**Extract to read**
============================================================

Middle Ages to the Present[]

Anatolia was invaded by the Sassanids in c. 620. After they were driven out by the Byzantines, Pergamon was rebuilt on a much smaller scale by Emperor Constans II. It was sacked by the armies of Maslama ibn Abd al-Malik on their way to the siege of Constantinople in 717. Pergamon was absorbed into the baylik of the Karasids by 1336. The Ottoman Emirate took over the baylik in 1357. Ottoman Sultan Murad III had two large alabaster urns transported from the ruins of Pergamon and placed on two sides of the nave in the Hagia Sophia in Istanbul. Today in modern Turkey, there is the town of Bergama near the ruins of the ancient city. The ruins are now a UNESCO World Heritage site.



Attalus I, surnamed Soter, ruled Pergamon, first as dynast, later as king, from 241 BC to 197 BC. He was the second cousin and the adoptive son of Eumenes I, his predecessor. During his reign, Attalus established Pergamon as a considerable power in the Greek East.

============================================================

**Short problem 1**
Write out the Pergamon passage word for word between "Middle Ages to" and "World Heritage site.", inclusive.
**Short problem 2**
In the records, swap "scrollbar" for "slider" and reproduce only the lines between the ones holding "Open Prompt Experiments" and "pyautogui.click(x=1127, y=57)", inclusive, leaving everything else unchanged.
The Pergamon passage and the records come from unrelated sources.

**Extracted data entries**
============================================================

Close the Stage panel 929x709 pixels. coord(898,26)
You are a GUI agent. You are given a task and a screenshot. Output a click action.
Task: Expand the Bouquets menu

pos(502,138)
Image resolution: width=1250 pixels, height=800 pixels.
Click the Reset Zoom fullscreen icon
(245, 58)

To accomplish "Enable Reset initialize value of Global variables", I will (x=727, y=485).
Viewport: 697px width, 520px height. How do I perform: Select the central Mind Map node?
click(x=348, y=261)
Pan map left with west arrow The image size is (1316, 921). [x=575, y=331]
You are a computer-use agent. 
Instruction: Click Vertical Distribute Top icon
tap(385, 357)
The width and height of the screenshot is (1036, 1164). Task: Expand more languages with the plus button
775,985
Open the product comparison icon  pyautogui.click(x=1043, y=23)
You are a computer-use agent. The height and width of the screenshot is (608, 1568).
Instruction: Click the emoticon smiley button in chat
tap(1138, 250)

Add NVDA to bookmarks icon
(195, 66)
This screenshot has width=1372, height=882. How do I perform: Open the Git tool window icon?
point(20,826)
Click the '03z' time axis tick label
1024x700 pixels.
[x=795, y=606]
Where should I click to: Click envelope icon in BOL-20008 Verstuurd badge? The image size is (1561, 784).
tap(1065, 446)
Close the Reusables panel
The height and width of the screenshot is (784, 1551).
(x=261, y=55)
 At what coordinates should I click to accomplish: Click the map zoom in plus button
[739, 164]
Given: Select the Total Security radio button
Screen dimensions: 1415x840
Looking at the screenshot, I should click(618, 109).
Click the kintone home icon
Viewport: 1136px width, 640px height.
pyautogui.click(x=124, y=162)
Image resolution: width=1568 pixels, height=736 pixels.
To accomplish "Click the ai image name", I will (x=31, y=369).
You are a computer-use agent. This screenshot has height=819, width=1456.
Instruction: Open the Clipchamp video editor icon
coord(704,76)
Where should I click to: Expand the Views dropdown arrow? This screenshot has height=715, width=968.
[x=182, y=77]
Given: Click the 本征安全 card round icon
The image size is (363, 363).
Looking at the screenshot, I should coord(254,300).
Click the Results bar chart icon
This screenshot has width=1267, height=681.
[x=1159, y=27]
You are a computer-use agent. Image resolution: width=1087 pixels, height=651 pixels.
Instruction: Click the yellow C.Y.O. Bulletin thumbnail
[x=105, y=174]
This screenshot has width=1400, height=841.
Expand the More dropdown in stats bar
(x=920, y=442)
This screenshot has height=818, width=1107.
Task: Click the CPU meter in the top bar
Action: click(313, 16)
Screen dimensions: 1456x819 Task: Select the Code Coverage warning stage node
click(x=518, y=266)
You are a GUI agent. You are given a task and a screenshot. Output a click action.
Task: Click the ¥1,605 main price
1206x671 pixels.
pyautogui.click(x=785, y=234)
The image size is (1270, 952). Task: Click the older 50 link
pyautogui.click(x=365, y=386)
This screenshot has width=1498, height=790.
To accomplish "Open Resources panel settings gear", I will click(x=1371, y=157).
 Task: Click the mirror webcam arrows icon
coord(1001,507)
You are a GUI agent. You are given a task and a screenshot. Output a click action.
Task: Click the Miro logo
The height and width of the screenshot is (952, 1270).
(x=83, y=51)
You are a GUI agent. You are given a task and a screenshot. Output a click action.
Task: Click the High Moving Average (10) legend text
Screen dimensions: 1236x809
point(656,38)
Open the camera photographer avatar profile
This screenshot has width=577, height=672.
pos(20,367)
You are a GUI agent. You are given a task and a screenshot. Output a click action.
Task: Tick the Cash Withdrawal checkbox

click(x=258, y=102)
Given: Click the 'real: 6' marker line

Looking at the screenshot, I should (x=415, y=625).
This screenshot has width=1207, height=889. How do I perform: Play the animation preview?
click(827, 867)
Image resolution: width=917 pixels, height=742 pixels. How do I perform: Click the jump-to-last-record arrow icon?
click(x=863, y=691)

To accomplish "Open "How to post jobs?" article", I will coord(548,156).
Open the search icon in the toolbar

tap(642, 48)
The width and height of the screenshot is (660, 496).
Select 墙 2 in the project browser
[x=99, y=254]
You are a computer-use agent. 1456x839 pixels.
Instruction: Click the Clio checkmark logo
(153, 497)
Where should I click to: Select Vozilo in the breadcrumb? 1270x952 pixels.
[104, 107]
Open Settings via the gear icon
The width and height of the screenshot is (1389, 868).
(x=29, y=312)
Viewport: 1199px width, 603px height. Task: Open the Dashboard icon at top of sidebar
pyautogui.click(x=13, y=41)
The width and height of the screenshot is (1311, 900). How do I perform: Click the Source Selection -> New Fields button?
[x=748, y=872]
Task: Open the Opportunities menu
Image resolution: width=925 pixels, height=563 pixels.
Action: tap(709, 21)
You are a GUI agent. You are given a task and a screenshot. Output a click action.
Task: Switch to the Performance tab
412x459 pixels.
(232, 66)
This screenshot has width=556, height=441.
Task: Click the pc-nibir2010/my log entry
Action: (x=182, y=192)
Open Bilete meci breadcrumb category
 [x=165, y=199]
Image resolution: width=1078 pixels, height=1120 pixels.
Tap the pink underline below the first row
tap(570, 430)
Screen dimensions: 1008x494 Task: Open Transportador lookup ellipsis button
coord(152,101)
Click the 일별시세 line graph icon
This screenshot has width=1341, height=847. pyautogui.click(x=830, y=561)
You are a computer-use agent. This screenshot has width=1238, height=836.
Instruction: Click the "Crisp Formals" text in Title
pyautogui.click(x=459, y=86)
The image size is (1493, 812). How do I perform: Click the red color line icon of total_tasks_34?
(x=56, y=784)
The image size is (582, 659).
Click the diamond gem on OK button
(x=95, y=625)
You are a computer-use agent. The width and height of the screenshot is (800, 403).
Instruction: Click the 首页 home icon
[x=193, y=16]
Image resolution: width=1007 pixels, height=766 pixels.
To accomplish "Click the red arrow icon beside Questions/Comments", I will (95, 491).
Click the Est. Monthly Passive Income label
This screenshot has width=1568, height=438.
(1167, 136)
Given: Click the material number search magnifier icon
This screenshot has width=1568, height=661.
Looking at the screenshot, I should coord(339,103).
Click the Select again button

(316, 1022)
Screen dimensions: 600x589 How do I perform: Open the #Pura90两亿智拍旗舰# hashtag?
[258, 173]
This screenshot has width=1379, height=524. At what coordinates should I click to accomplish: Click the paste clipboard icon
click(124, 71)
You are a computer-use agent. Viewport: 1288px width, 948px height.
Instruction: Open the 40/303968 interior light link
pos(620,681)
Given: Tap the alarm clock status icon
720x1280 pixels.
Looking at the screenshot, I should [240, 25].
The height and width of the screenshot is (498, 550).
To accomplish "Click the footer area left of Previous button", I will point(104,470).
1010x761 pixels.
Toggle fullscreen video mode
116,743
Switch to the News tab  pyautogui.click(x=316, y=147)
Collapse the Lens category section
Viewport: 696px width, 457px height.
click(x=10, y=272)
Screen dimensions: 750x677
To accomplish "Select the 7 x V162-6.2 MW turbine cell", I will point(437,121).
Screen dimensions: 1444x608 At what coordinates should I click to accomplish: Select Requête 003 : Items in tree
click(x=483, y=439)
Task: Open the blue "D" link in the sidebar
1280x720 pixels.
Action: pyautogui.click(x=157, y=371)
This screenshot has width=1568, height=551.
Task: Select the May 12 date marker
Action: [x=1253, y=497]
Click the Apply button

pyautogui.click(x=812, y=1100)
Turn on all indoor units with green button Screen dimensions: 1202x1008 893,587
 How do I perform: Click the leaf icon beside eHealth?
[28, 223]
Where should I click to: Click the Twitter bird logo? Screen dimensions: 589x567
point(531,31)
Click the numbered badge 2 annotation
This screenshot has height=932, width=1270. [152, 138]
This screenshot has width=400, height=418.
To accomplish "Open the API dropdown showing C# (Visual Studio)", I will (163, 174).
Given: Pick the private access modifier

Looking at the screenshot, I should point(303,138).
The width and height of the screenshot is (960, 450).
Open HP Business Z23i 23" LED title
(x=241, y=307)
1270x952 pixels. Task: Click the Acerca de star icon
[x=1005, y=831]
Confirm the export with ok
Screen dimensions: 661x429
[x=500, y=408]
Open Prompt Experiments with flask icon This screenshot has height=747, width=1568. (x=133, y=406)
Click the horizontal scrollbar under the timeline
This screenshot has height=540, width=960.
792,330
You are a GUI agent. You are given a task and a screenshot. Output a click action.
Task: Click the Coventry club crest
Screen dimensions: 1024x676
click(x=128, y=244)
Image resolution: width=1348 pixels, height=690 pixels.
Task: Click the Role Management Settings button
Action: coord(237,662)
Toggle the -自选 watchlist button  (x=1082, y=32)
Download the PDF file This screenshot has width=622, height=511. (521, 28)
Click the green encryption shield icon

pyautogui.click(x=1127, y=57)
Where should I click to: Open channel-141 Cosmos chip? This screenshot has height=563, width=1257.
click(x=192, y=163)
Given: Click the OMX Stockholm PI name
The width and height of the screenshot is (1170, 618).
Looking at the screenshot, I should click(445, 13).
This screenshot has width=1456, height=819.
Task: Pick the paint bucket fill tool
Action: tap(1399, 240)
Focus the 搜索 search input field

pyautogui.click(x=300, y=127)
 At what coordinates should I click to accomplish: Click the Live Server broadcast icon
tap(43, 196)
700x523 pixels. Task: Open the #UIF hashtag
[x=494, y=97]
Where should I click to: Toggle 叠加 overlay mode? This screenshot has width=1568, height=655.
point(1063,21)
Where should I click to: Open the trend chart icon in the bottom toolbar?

============================================================

**Correct result 1**
Middle Ages to the Present[]

Anatolia was invaded by the Sassanids in c. 620. After they were driven out by the Byzantines, Pergamon was rebuilt on a much smaller scale by Emperor Constans II. It was sacked by the armies of Maslama ibn Abd al-Malik on their way to the siege of Constantinople in 717. Pergamon was absorbed into the baylik of the Karasids by 1336. The Ottoman Emirate took over the baylik in 1357. Ottoman Sultan Murad III had two large alabaster urns transported from the ruins of Pergamon and placed on two sides of the nave in the Hagia Sophia in Istanbul. Today in modern Turkey, there is the town of Bergama near the ruins of the ancient city. The ruins are now a UNESCO World Heritage site.

**Correct result 2**
Open Prompt Experiments with flask icon This screenshot has height=747, width=1568. (x=133, y=406)
Click the horizontal slider under the timeline
This screenshot has height=540, width=960.
792,330
You are a GUI agent. You are given a task and a screenshot. Output a click action.
Task: Click the Coventry club crest
Screen dimensions: 1024x676
click(x=128, y=244)
Image resolution: width=1348 pixels, height=690 pixels.
Task: Click the Role Management Settings button
Action: coord(237,662)
Toggle the -自选 watchlist button  (x=1082, y=32)
Download the PDF file This screenshot has width=622, height=511. (521, 28)
Click the green encryption shield icon

pyautogui.click(x=1127, y=57)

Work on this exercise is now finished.